As described in detail above, in the pickup supporting device of the present invention, the influence of the sliding friction of the main bearing is reduced,
Since the friction loss in the driven bearing is also minimized, the optical pickup can move up to a small acceleration and the track following performance can be improved.

[0034]

According to the present invention, it is possible to provide a pickup supporting device in which the influence of sliding friction is reduced, the optical pickup is movable with a smaller acceleration, and the track following performance is improved.

[Brief description of drawings]

FIG. 1 is a perspective view of a pickup support device according to a first embodiment of the present invention.

FIG. 2 is a plan view of the pickup support device according to the first embodiment.
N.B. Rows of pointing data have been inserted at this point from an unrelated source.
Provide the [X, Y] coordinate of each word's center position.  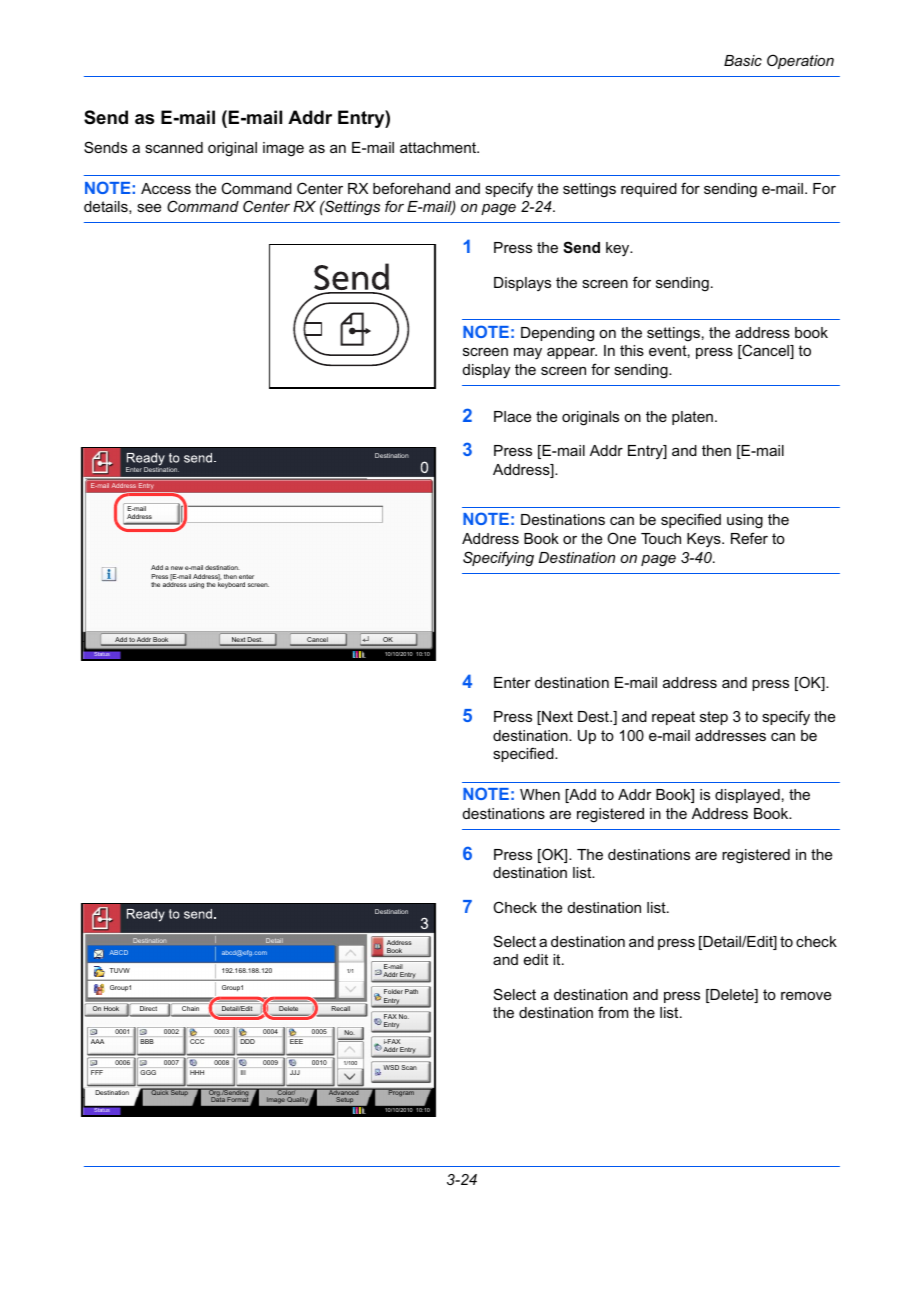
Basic [743, 60]
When [540, 794]
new [177, 568]
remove [806, 996]
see [149, 208]
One [621, 538]
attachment [439, 147]
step [714, 718]
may [528, 354]
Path [411, 991]
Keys [705, 540]
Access [166, 188]
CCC [197, 1041]
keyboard [231, 584]
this [632, 350]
FIG. 3 is a diagram showing a state in which a pickup is displaced by a driving force of a driving coil 3 in the first embodiment.

FIG. 4 is a plan view of a pickup support device according to a second embodiment of the present invention.
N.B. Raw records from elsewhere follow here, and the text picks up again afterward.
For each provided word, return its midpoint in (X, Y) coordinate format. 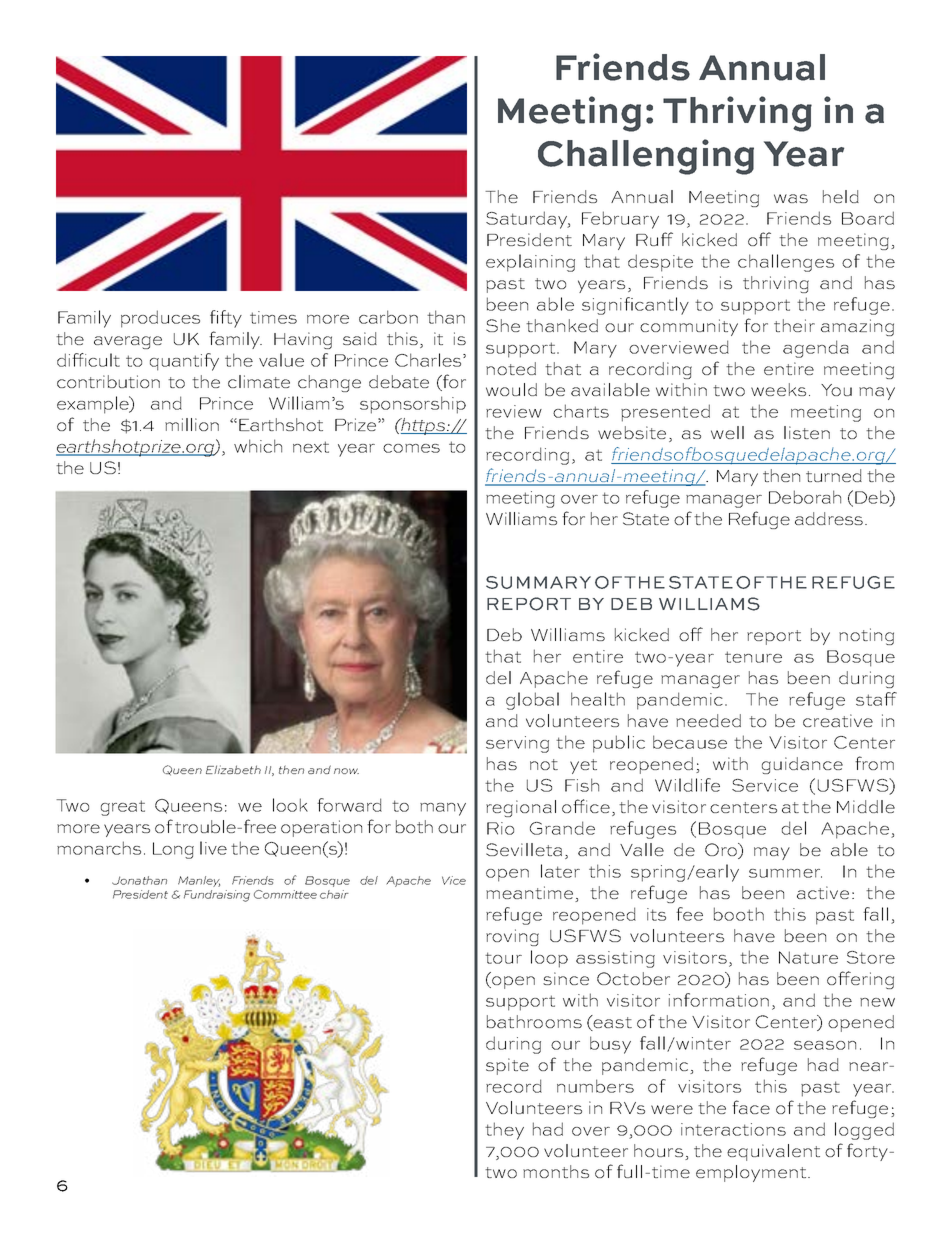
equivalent (773, 1152)
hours (658, 1150)
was (791, 198)
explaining (530, 263)
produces (160, 319)
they (504, 1131)
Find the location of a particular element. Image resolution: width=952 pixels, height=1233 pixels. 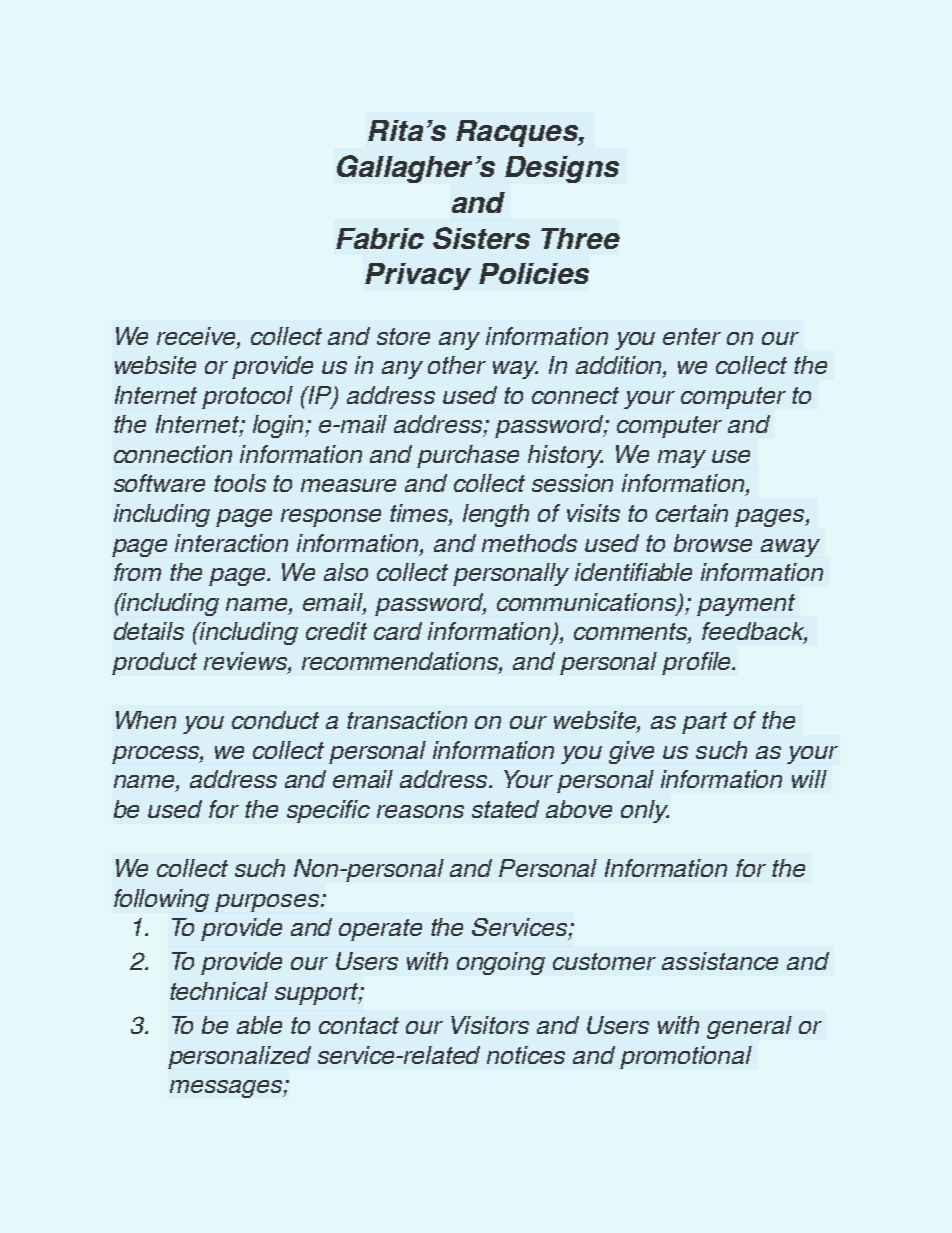

technical is located at coordinates (219, 991).
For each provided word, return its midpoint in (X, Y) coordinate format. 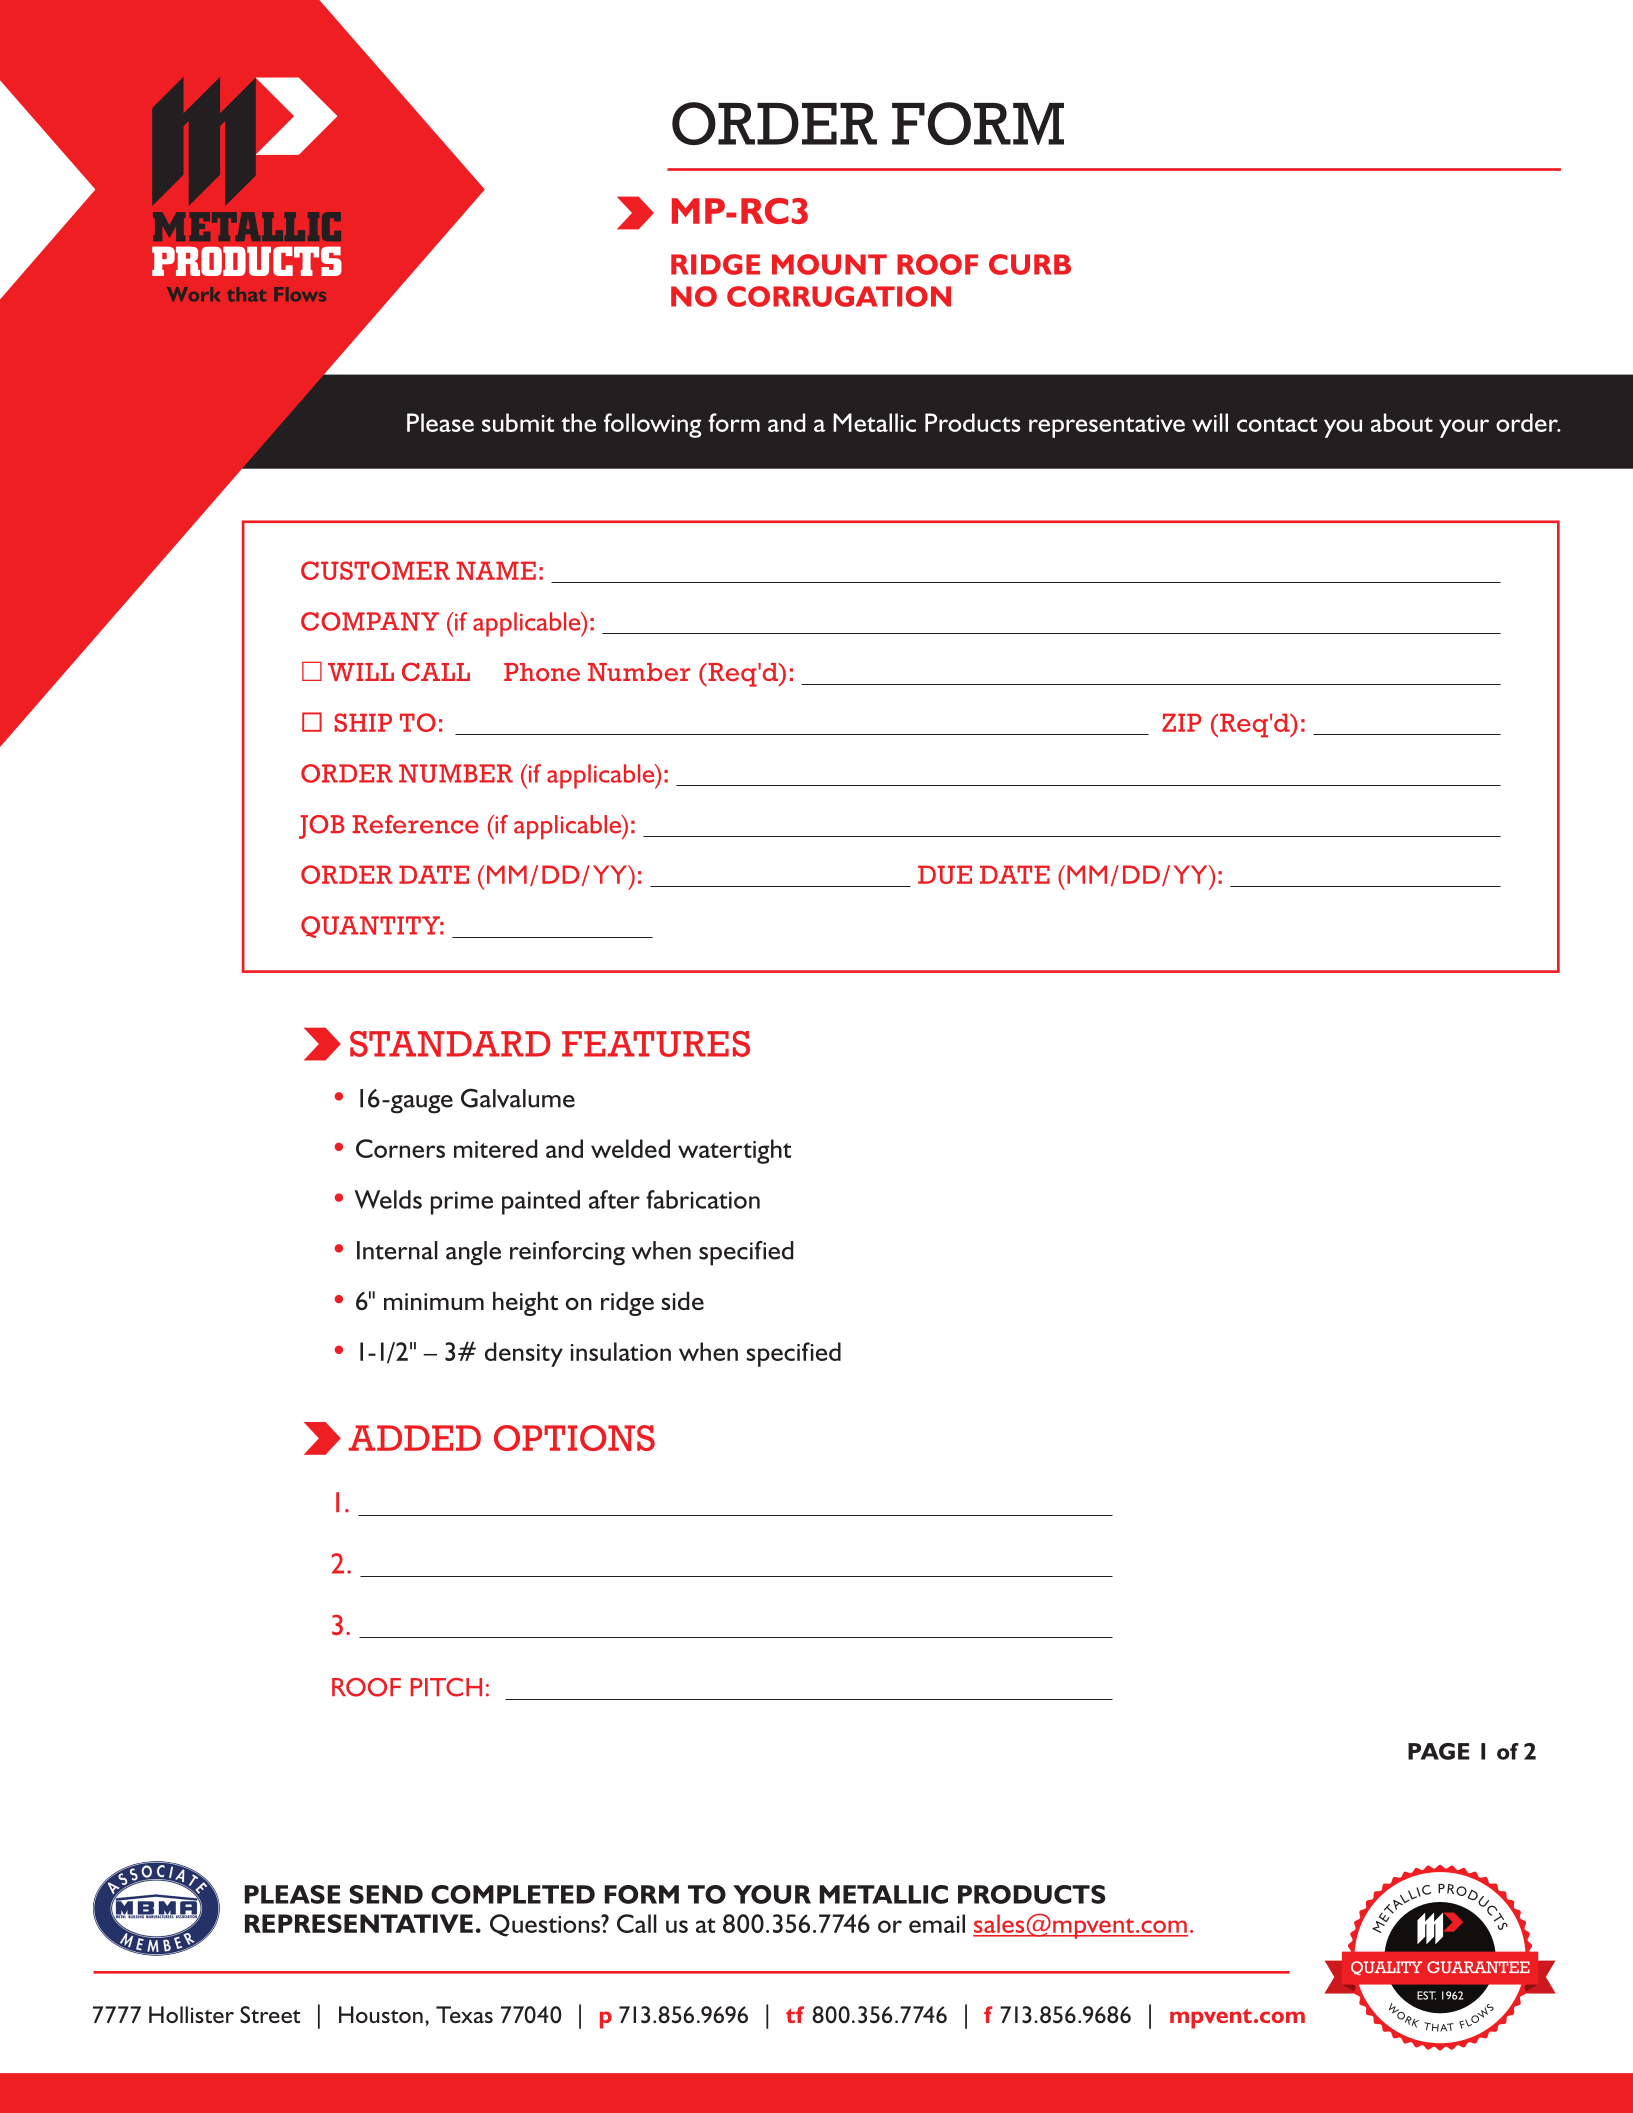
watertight (734, 1151)
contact (1277, 424)
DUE (945, 874)
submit (518, 422)
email (937, 1923)
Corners (400, 1148)
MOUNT (829, 264)
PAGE (1439, 1751)
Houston (381, 2014)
FIG. 5 is a diagram showing a configuration of a pickup support device used in a conventional optical disc device.

[Explanation of symbols]

DESCRIPTION OF SYMBOLS 1 ... Optical pickup, 2 ... Driven bearing, 2a ... U-shaped groove, 3 ... Drive coil, 4 ... Main bearing member, 4a, 4b ... Main bearing, 5a, 5b ... Leaf spring, 6a, 6b ... Guide shaft, 7 …
Closed magnetic circuit, 7a, 7b ... Yoke, 7c ... Magnet, 8 ... Flexible printed board, 9 ... Objective lens, 10 ... Damper.

Claims (1)

[Claims] 1. A pickup for recording or reproducing information on an optical recording medium, two guide shafts for movably supporting the pickup in the tracking direction with respect to the optical recording medium, and the guide for guiding the pickup. An optical information recording / reproducing apparatus having a driving means for driving along an axis, comprising: a main bearing which is inserted through one of the two guide shafts and is formed separately from the pickup; and the two guides. A driven bearing that is engaged with the other of the shafts and that is integrally formed with the pickup; and a plurality of elastic members that connect the main bearing and the pickup. A pickup support device, which is arranged so as to intersect near the center of a driven bearing.